Count, in the data that follows, every line with the string "computer", and give that count as the whole reply.

[Collected data entries]
= = = = = = =

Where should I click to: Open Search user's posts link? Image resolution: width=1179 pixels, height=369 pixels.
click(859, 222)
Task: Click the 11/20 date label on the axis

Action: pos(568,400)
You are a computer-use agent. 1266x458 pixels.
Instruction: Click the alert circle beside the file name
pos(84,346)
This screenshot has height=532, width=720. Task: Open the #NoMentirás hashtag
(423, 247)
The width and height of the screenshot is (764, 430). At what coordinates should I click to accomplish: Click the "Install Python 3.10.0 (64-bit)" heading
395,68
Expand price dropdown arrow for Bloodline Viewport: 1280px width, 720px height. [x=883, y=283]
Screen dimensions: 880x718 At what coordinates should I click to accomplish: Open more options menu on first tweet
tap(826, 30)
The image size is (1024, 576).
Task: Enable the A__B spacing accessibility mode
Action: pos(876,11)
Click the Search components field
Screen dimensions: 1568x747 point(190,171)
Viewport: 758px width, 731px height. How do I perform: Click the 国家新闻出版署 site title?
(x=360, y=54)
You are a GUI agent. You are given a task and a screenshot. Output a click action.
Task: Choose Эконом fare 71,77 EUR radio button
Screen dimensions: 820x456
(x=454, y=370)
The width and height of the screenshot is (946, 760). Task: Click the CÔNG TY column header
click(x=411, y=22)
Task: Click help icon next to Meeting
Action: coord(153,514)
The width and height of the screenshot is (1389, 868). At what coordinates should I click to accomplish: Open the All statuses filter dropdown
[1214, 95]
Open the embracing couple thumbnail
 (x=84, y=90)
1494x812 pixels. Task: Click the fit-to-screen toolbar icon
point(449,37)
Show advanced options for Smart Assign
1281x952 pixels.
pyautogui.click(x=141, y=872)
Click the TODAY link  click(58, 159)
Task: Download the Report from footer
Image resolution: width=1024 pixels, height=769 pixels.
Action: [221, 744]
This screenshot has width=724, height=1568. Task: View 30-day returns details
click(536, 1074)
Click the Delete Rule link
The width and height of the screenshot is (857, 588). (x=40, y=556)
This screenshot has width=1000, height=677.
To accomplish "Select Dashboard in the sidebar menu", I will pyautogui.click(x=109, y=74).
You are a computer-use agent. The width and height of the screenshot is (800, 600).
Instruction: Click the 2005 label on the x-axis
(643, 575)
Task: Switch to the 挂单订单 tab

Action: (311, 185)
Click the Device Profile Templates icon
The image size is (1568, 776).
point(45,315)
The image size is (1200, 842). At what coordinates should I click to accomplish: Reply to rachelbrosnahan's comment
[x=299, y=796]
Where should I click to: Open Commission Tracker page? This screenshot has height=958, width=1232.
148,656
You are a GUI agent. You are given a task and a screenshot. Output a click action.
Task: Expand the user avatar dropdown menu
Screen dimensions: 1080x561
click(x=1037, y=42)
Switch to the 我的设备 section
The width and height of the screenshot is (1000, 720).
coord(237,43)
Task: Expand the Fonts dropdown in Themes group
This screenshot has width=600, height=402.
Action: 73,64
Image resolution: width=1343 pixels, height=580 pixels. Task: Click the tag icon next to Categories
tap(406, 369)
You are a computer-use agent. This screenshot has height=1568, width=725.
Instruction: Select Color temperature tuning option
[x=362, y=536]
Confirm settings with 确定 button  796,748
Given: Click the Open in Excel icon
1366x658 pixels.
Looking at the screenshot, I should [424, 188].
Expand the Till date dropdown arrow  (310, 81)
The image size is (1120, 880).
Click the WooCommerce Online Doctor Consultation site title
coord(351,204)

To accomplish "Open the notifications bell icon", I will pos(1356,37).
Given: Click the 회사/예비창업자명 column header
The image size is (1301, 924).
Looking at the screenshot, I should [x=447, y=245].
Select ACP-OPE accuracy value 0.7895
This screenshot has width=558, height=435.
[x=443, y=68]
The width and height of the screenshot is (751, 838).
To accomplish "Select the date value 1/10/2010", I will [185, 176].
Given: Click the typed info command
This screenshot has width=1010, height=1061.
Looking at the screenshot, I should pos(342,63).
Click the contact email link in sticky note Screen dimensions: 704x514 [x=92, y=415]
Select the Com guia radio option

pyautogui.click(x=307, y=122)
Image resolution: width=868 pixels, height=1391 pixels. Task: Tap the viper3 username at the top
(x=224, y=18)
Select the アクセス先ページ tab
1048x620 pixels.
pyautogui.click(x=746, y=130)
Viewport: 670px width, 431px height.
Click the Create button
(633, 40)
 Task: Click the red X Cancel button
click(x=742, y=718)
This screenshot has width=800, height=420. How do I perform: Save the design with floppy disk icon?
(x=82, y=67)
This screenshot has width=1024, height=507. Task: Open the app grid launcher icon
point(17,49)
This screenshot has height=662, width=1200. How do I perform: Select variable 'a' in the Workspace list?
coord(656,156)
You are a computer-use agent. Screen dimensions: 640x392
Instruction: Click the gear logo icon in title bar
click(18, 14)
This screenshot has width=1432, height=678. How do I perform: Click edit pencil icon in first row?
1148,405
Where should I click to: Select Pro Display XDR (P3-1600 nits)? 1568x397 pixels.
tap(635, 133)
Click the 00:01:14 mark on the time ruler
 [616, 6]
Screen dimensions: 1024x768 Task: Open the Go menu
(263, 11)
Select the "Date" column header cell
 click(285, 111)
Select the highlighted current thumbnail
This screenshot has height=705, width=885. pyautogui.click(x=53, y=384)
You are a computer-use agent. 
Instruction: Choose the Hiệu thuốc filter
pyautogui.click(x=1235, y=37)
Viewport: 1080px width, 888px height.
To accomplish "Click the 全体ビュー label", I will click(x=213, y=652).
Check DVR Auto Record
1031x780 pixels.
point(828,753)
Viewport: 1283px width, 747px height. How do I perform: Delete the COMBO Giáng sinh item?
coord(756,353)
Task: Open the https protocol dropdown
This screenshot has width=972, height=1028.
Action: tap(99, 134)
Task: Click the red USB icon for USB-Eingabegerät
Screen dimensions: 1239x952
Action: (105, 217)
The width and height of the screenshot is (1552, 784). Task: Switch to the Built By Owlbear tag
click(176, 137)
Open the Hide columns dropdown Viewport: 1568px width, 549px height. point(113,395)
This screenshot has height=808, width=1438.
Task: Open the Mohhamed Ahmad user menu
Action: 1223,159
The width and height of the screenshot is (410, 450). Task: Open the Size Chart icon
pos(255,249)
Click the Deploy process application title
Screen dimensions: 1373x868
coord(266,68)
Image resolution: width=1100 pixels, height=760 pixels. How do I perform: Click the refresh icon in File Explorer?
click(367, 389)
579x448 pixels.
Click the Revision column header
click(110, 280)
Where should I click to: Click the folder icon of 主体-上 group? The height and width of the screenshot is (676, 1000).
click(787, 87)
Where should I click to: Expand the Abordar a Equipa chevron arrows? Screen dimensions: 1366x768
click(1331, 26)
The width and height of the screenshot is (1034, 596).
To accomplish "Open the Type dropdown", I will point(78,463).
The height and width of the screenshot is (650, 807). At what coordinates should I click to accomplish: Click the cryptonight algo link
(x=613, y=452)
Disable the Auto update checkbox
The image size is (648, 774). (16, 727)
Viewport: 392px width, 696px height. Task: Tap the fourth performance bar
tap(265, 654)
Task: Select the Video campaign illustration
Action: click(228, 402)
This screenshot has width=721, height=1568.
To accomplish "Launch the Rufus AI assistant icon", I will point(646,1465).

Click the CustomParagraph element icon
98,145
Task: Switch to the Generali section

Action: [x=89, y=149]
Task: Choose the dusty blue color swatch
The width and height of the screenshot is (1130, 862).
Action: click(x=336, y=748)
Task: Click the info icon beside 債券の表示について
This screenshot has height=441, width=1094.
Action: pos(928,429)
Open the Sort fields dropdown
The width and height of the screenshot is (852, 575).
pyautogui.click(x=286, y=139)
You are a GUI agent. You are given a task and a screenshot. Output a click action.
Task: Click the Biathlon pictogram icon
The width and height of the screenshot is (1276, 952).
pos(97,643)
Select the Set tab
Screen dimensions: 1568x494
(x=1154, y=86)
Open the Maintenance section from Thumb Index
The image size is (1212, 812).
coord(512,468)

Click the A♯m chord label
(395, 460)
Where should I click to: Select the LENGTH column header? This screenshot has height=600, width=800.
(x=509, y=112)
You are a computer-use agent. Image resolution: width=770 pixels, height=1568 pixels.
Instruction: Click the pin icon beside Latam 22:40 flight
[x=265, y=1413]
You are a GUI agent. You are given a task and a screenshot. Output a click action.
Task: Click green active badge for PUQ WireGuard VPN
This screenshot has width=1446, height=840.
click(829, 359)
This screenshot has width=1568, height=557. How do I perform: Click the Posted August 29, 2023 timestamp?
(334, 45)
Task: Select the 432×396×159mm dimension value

= = = = = = =

Completed exercise | 6